How many of the lines below contain the string "width", with case taken into account? Give only the number.

=== Dataset excerpts ===
::::

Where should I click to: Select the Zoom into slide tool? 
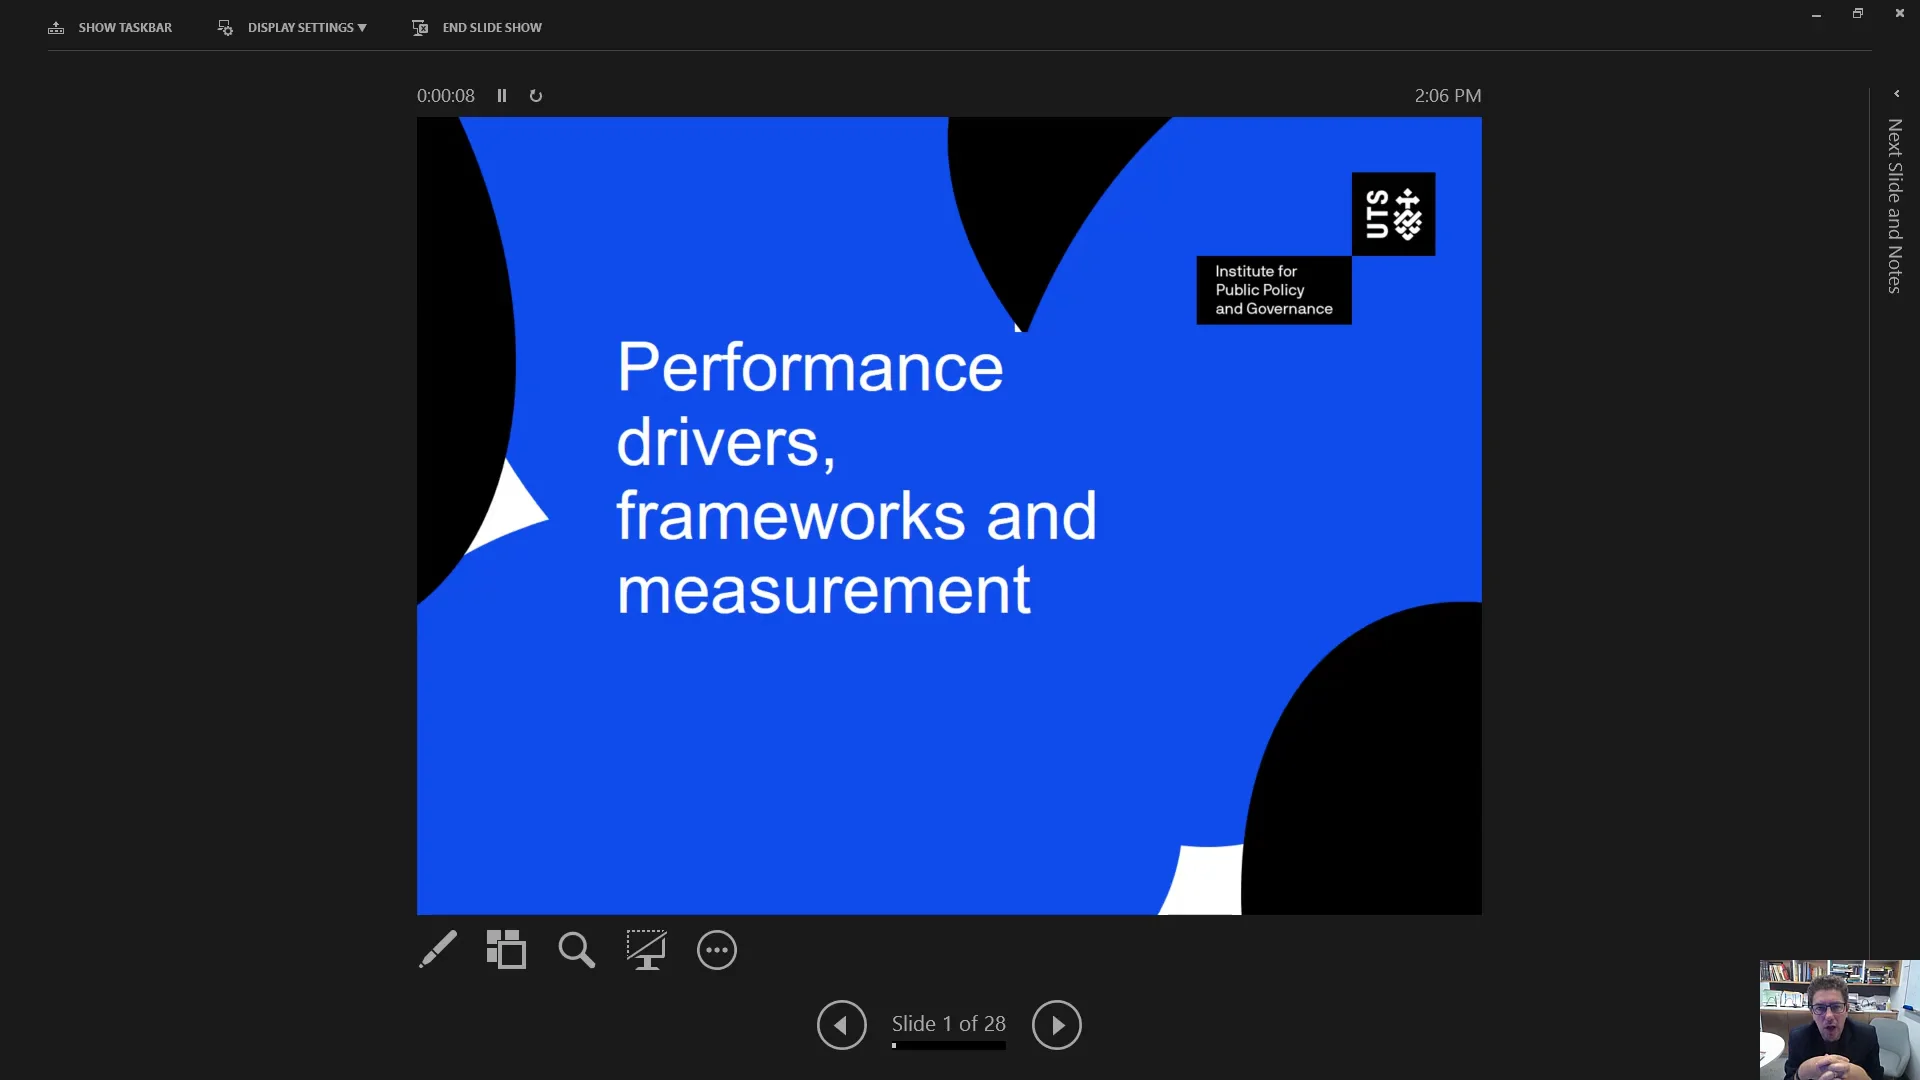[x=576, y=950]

::::

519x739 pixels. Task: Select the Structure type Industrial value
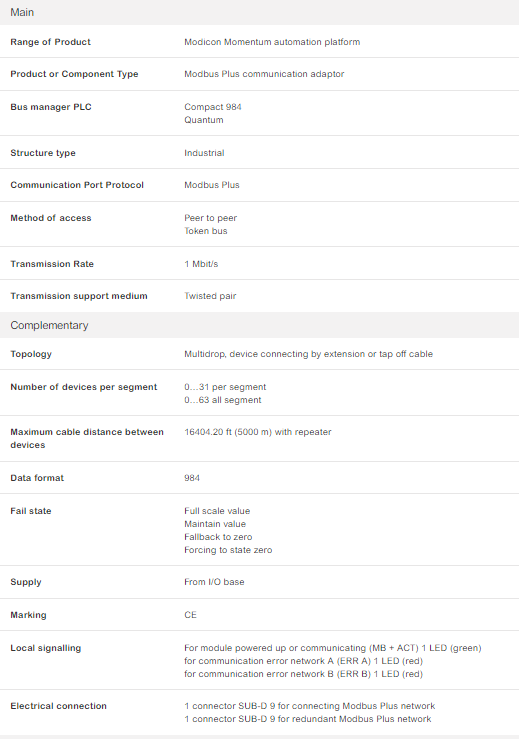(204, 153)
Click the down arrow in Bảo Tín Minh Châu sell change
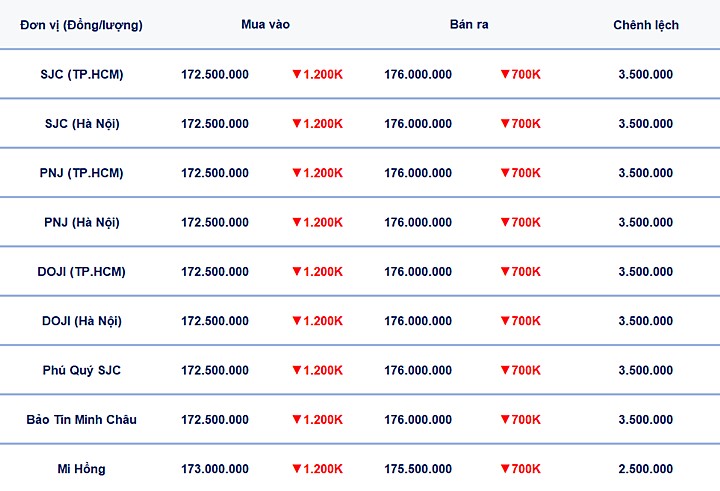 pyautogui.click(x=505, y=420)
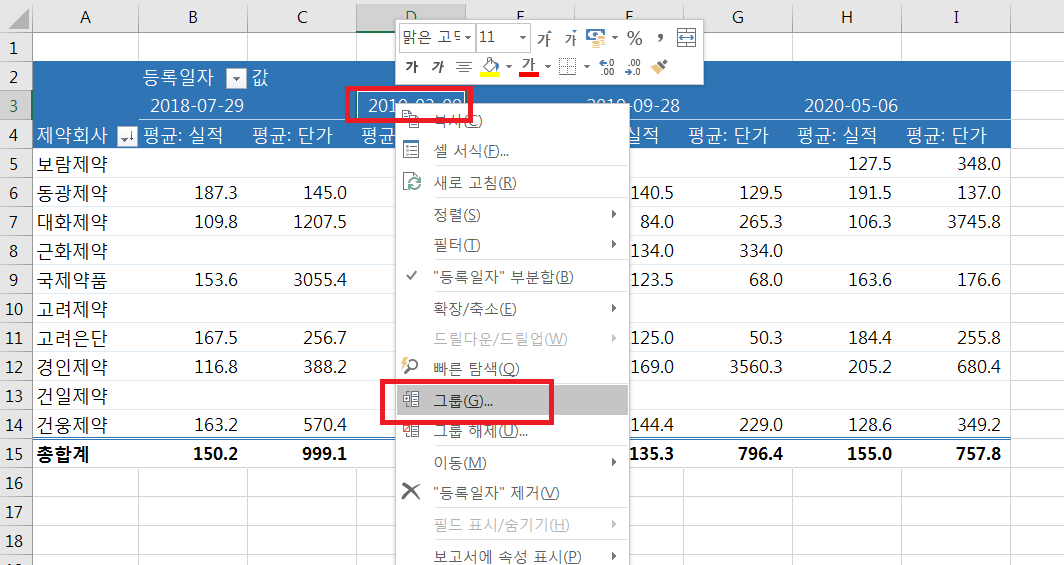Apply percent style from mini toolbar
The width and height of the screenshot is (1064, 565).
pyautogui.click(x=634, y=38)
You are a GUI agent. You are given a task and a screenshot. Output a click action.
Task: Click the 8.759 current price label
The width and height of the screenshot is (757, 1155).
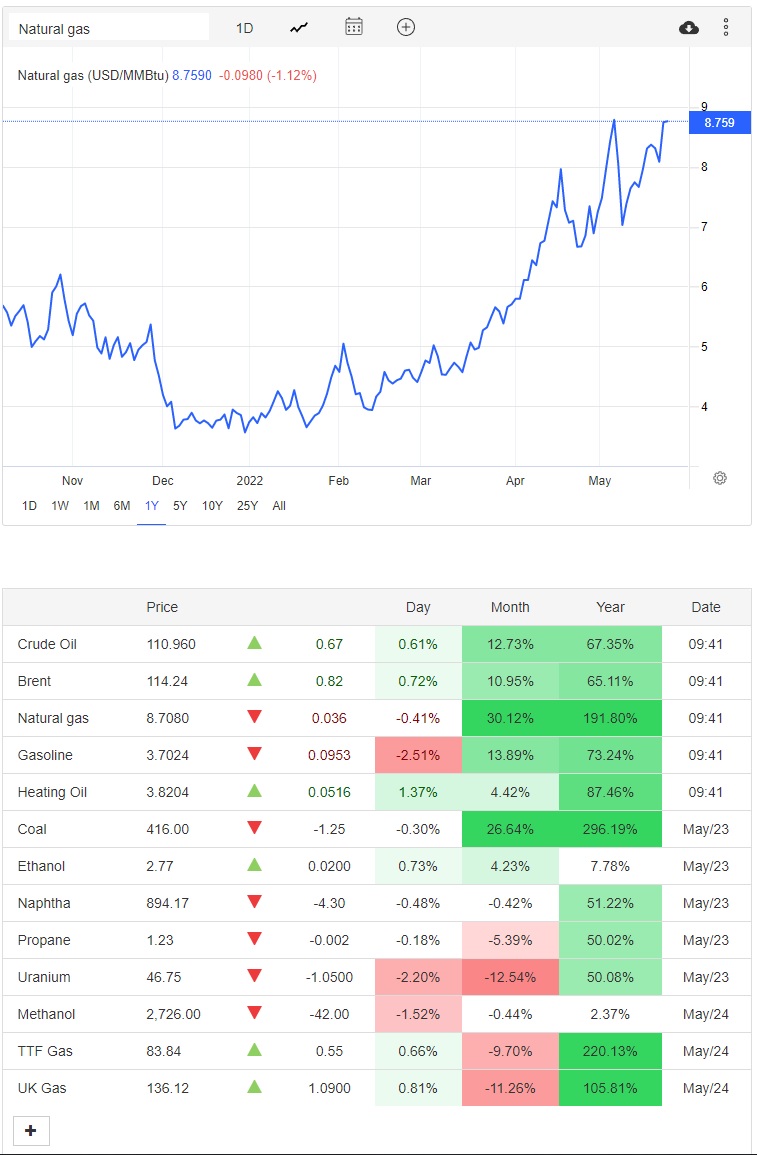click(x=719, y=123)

::::

=== Solution to this problem ===
2